WHAT TO WORK ON: Below are lines of records; copy exactly those from the one containing "For every named" through the one containing "Hakkımızda (1267, 16)", leaving the pictures behind.

=== INPUT DATA ===

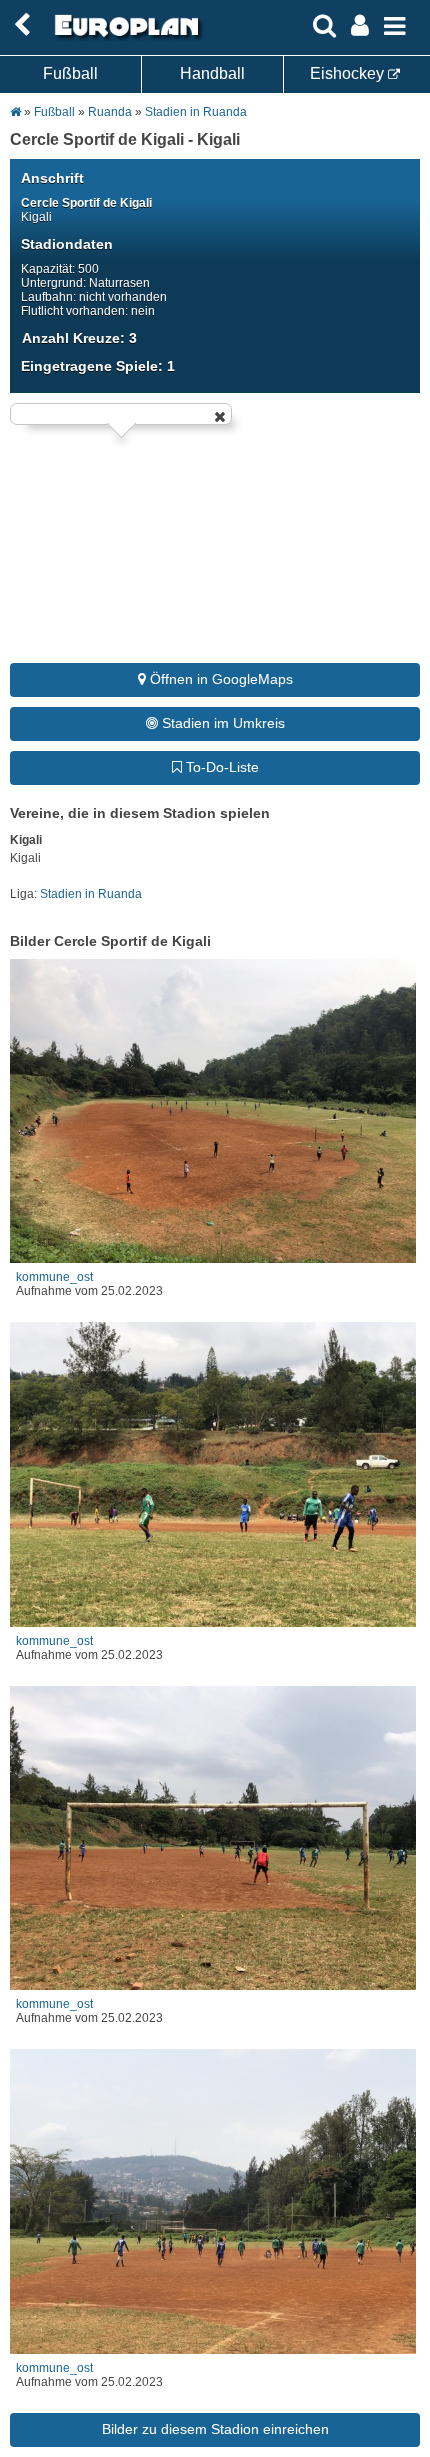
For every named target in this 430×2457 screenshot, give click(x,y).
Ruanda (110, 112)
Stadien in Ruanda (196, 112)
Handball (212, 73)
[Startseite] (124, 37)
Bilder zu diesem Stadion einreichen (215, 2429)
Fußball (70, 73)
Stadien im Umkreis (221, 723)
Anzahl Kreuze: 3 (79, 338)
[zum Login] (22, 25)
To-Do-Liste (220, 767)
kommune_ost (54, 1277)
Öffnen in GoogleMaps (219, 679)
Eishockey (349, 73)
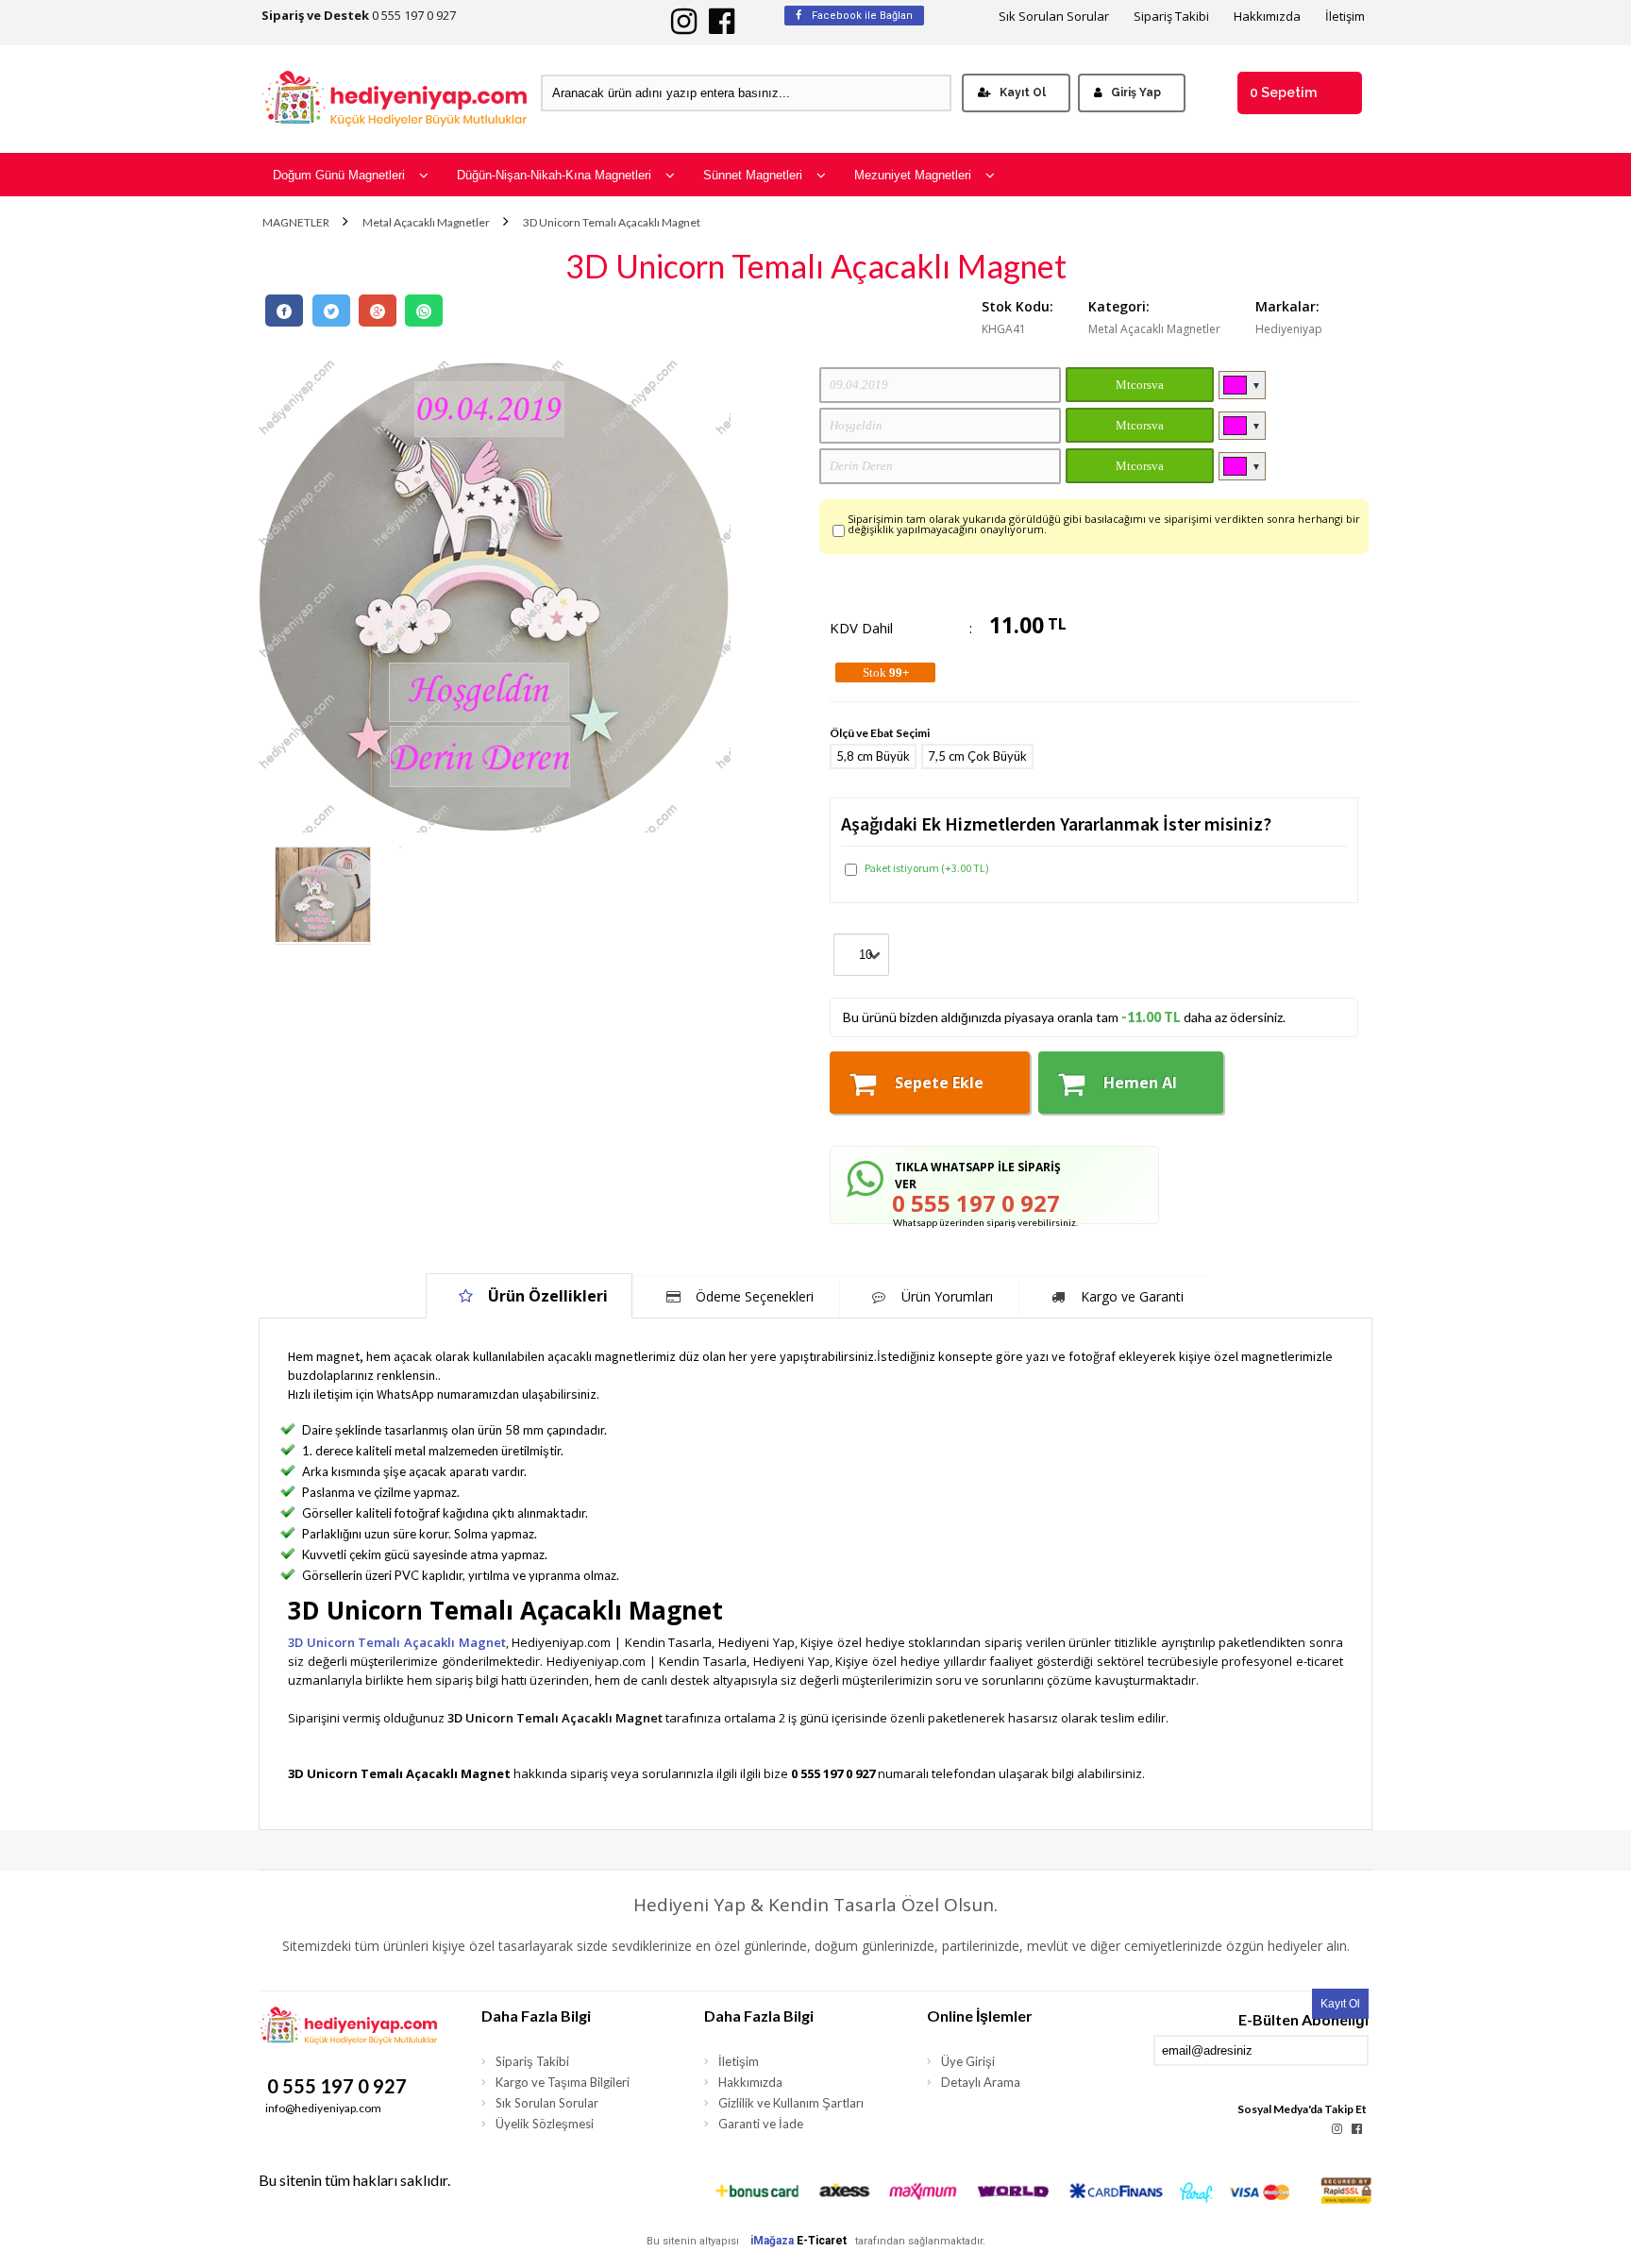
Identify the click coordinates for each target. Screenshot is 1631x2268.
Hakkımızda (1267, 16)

===
=== INPUT DATA ===

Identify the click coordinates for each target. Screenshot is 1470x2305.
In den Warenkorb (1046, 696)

===

ANSWER SPACE:
For every named target in this 430×2457 screenshot, give click(x,y).
Ruanda (110, 112)
Stadien in Ruanda (196, 112)
Handball (212, 73)
[Startseite] (124, 37)
Bilder zu diesem Stadion einreichen (215, 2429)
Fußball (70, 73)
Stadien im Umkreis (221, 723)
Anzahl Kreuze: 3 (79, 338)
[zum Login] (22, 25)
To-Do-Liste (220, 767)
kommune_ost (54, 1277)
Öffnen in GoogleMaps (219, 679)
Eishockey (349, 73)
Identify the click coordinates for each target. Screenshot is 1631x2268.
Hakkımızda (1267, 16)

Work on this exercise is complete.